In this lesson, you will learn how to maintain and manage to update your local state using GraphQL Fragments and Apollo Client in React!

Behind the scenes of “starring” a repository

Let’s get back to the Repository component. You have experienced that the viewerHasStarred boolean updates in the Apollo Client’s cache after a mutation was successful. That’s great, because Apollo Client handles this for you, based on the mutation result.

If you have followed the code from the mutation lesson, you should probably see something like a toggling “Star” and “Unstar” label for the button. All of this happens because you returned the viewerHasStarred boolean in your mutation result. Apollo Client is clever enough to update the repository entity, which is normalized accessible in the cache. That’s the powerful default behavior, isn’t it? You don’t need to handle the local state management yourself since Apollo Client figures it out for you as long as you provide useful information in the mutation’s result.

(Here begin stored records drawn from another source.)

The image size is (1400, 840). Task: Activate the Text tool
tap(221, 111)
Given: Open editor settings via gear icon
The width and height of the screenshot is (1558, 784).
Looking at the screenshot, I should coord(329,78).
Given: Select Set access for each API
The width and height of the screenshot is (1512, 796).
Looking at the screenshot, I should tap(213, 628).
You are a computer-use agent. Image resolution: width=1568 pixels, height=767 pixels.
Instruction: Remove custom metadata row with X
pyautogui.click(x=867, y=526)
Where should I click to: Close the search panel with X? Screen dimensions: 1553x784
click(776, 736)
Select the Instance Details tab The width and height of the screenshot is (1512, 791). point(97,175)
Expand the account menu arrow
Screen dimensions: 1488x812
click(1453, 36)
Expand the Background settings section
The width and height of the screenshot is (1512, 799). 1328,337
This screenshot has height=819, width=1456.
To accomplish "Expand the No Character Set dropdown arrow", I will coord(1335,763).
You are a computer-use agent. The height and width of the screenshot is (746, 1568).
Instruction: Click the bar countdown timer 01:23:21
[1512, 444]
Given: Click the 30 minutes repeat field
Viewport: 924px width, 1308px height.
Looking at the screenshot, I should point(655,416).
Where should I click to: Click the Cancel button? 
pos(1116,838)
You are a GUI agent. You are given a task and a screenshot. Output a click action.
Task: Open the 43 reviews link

Updating the Count of Stars

However, Apollo Client doesn’t update the count of stars after the mutation. Normally, it is assumed that the count of stars increments by one when it is starred, with the opposite for unstarring. Since we don’t return a count of stargazers in the mutation result, you have to handle the update in Apollo Client’s cache yourself.

Using Apollo Client’s refetchQueries option is the naive approach for a mutation call, or we can make use of a Mutation component to trigger a refetch for all queries where the query result might be affected by the mutation. But that’s not the best way to deal with this problem. This is because it costs another query request to keep the data consistent after a mutation. In a growing application, this approach will eventually become problematic.

Fortunately, the Apollo Client offers other functionalities to read/write manually from/to the cache locally without more network requests. The Mutation component offers a prop where you can insert update functionality that has access to the Apollo Client instance for the update mechanism.

Using GraphQL Fragments

Before implementing the update functionality for the local state management, let’s refactor another piece of code that will be useful for a local state update mechanism. The query definition next to your Profile component has grown to several fields with multiple object nestings. Previously, you learned about GraphQL fragments, and how they can be used to split parts of a query to reuse later.

Now, we will split all the field information you used for the repository’s node. You can define this fragment in the src/Repository/fragments.js file to keep it reusable for other components.